The model also needs to make predictions that deviate from a uniform distribution. The better the model is at making these predictions, the better the compression ratios will be. A model could be created, for example, that assigned all 256 possible symbols a uniform probability of 1/256. This model would create an output file exactly the same size as the input file, since every symbol would take exactly eight bits to encode. Only by correctly finding probabilities that deviate from a normal distribution can the number of bits be reduced, leading to compression. The increased probabilities have to accurately reflect reality, of course, as prescribed by the first condition.

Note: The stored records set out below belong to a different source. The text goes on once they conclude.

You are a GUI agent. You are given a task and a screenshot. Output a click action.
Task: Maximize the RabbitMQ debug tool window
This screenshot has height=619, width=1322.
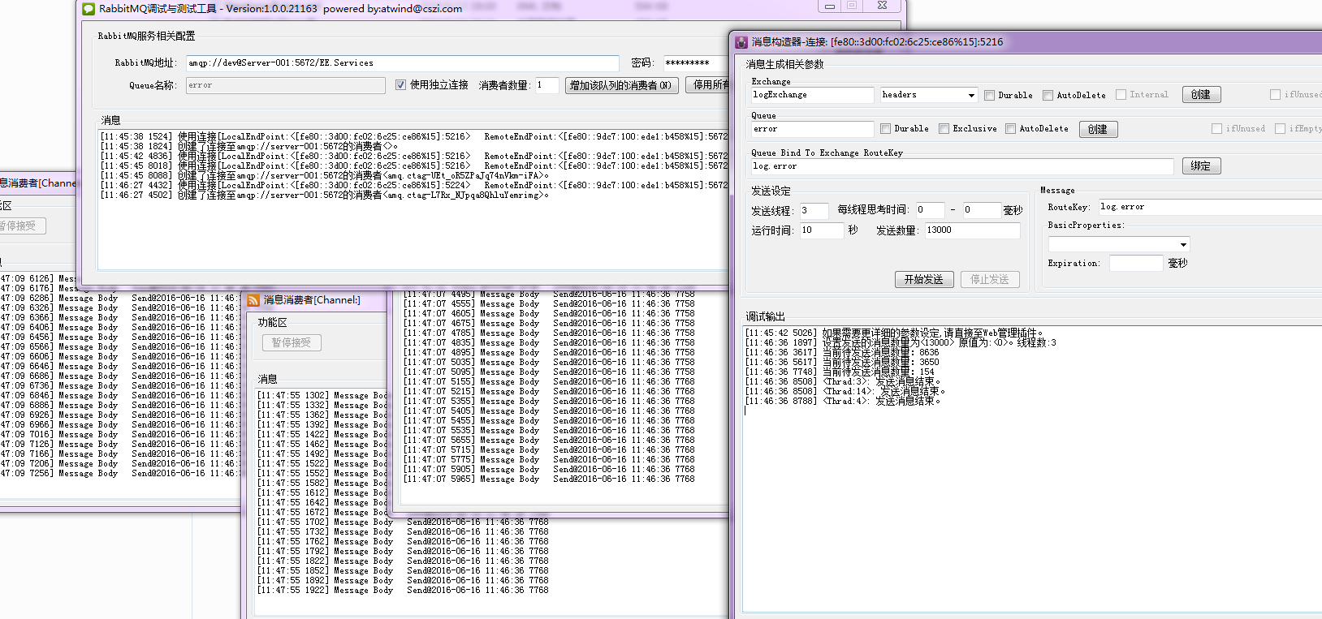(x=852, y=6)
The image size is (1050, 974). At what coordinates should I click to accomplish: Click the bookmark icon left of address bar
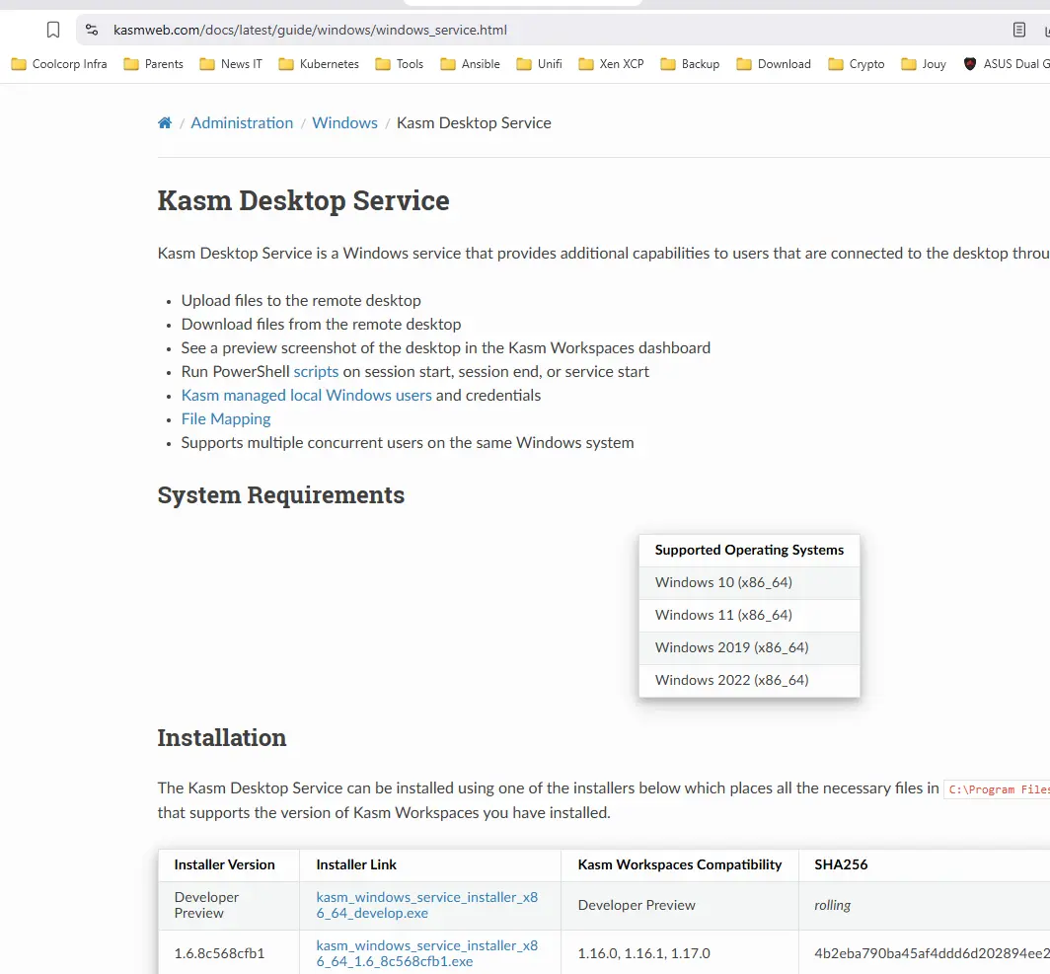pyautogui.click(x=53, y=30)
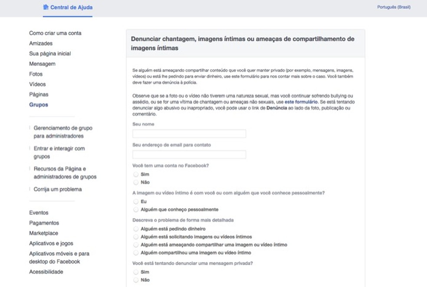Select Alguém que conheço pessoalmente option

point(136,210)
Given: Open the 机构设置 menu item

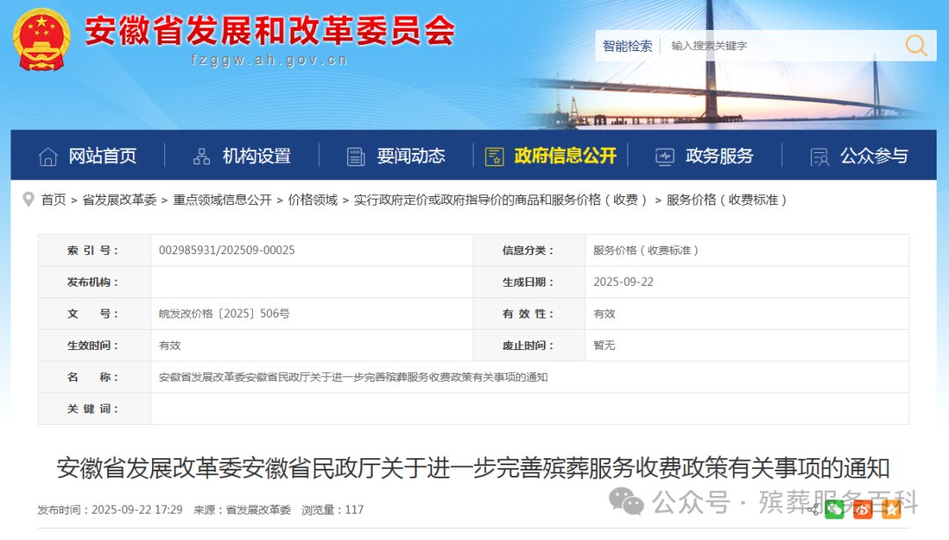Looking at the screenshot, I should (x=258, y=155).
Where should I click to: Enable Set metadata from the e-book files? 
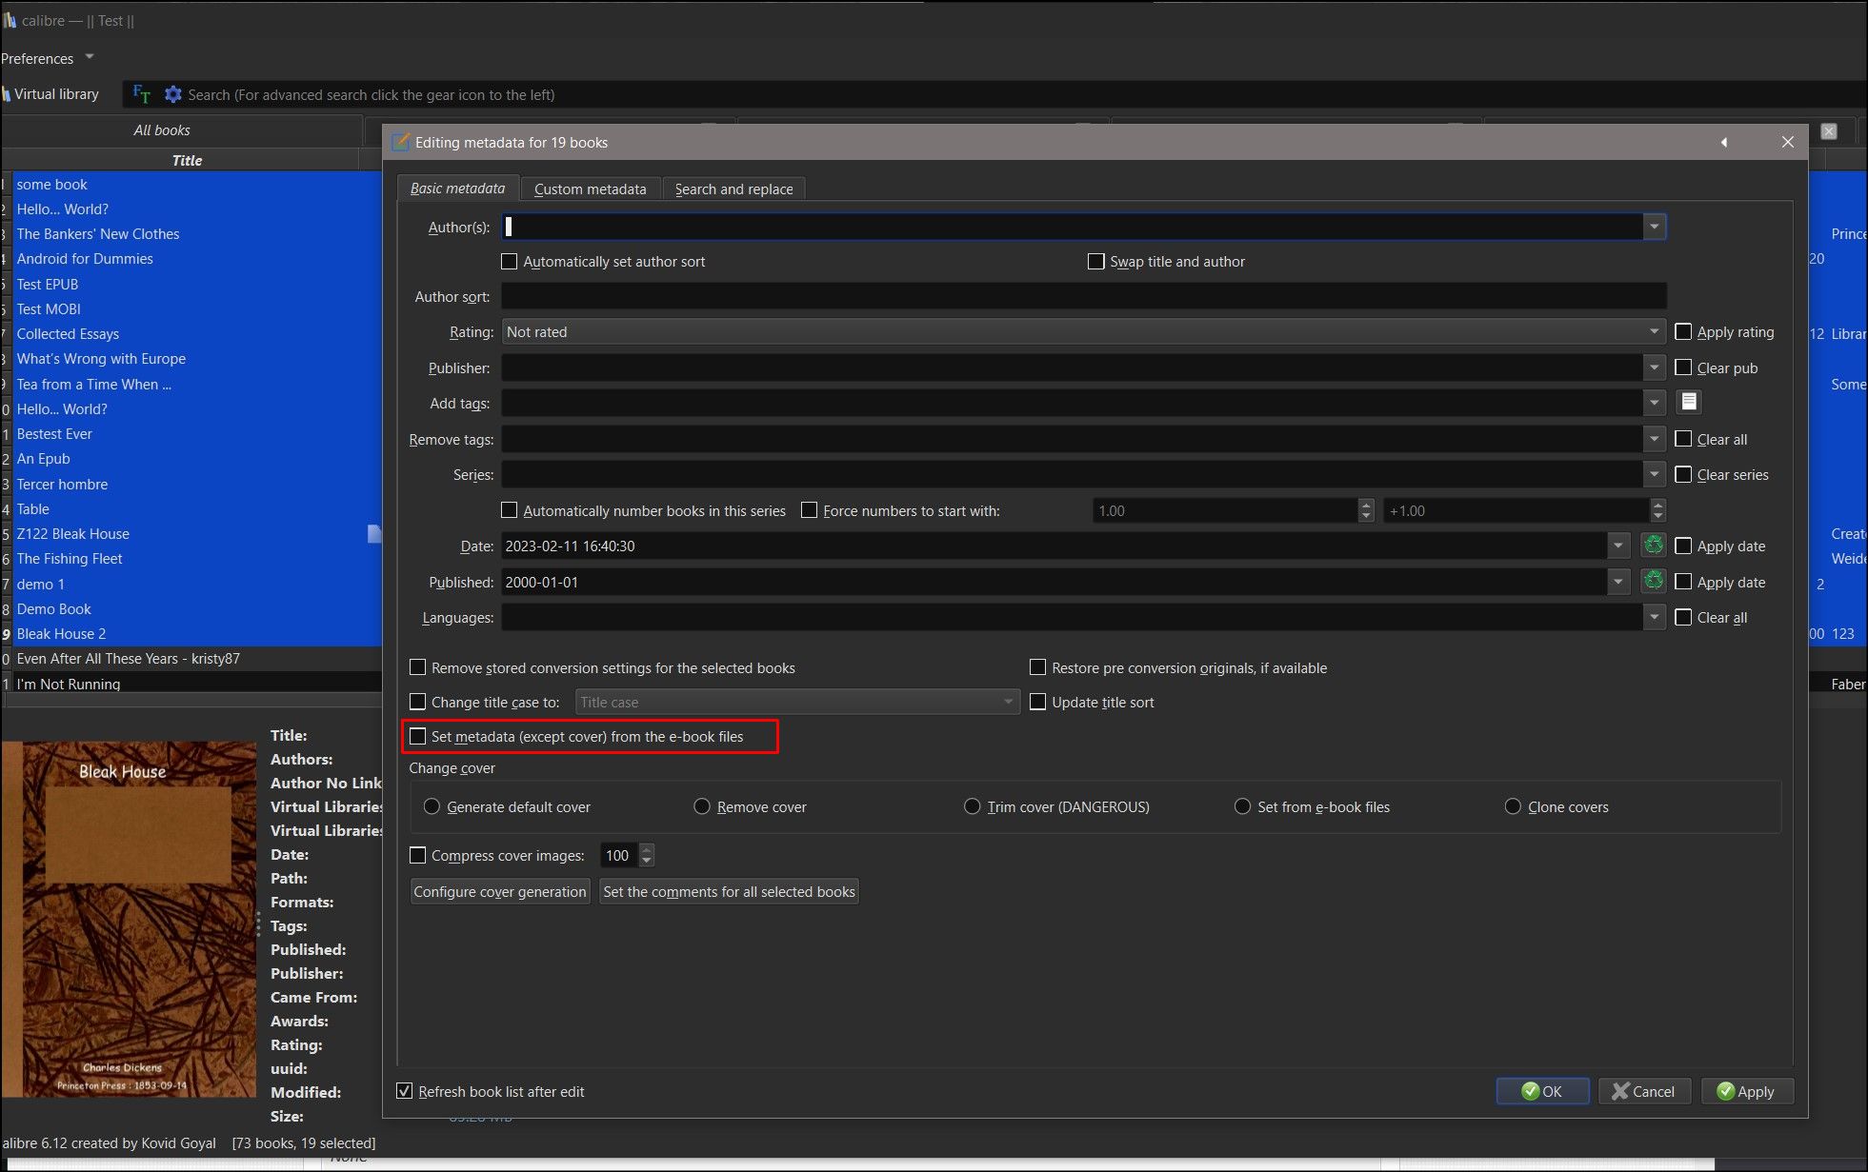pyautogui.click(x=418, y=736)
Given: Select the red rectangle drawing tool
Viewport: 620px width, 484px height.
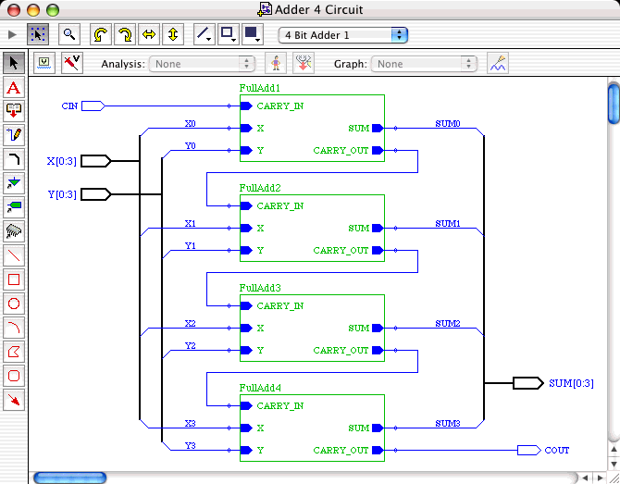Looking at the screenshot, I should 14,279.
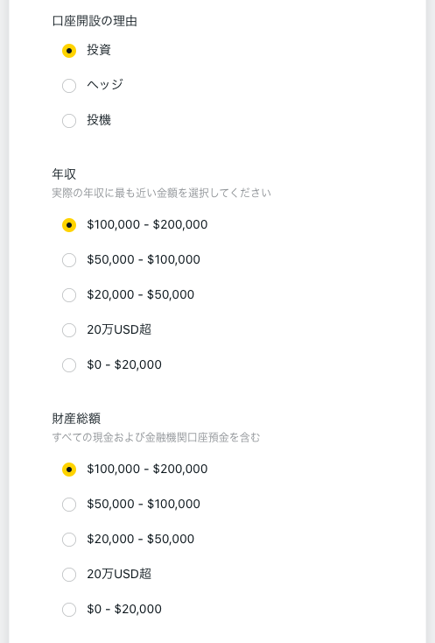Click the 年収 section heading
This screenshot has height=643, width=435.
coord(64,173)
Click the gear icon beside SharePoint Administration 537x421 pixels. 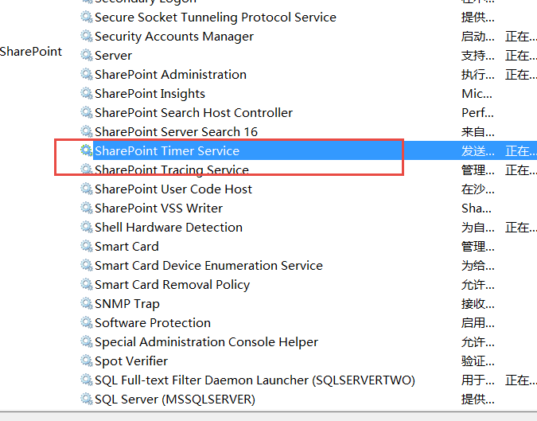pos(86,74)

It may seem that the probability of a given symbol occurring in a data stream is fixed, but this is not quite true. The probability of a character can change quite a bit, depending on the model. When compressing a C program, for example, the probability of a new-line character in the text might be 1/40, a probability determined by scanning the entire text and dividing the number of occurrences of the character by the total number of characters. But if a modeling technique looks at a single previous character, the probabilities change. In that case, if the previous character were a ‘}’, the probability of a new-line character goes up to 1/2. This improved modeling technique leads to better compression, though both models were generating accurate probabilities.

Finite Context Modeling

The modeling discussed in this chapter is called “finite-context” modeling. It is based on a simple idea; calculate the probabilities for each incoming symbol based on the context in which the symbol appears. In all of the examples shown here, the context consists of nothing more than symbols previously encountered. The “order” of the model refers to the number of previous symbols that make up the context.

The simplest finite-context model would be an order-0 model that calculates the probability of each symbol independently of any previous symbols. To implement this model, all that is needed is a single table containing the frequency counts for each symbol that might be encountered in the input stream. An order-1 model keeps track of 256 different tables of frequencies, since it needs a separate set of counts for each possible context. Similarly, an order-2 model needs to handle 65,536 different tables of contexts.

The models used in chapters 3, 4, and 5 were all order-0 models. They didn’t take up much storage space, and they were simple to manipulate. By confining ourselves to order-0 modeling, however, we ensured that our data-compression ratios were relatively modest.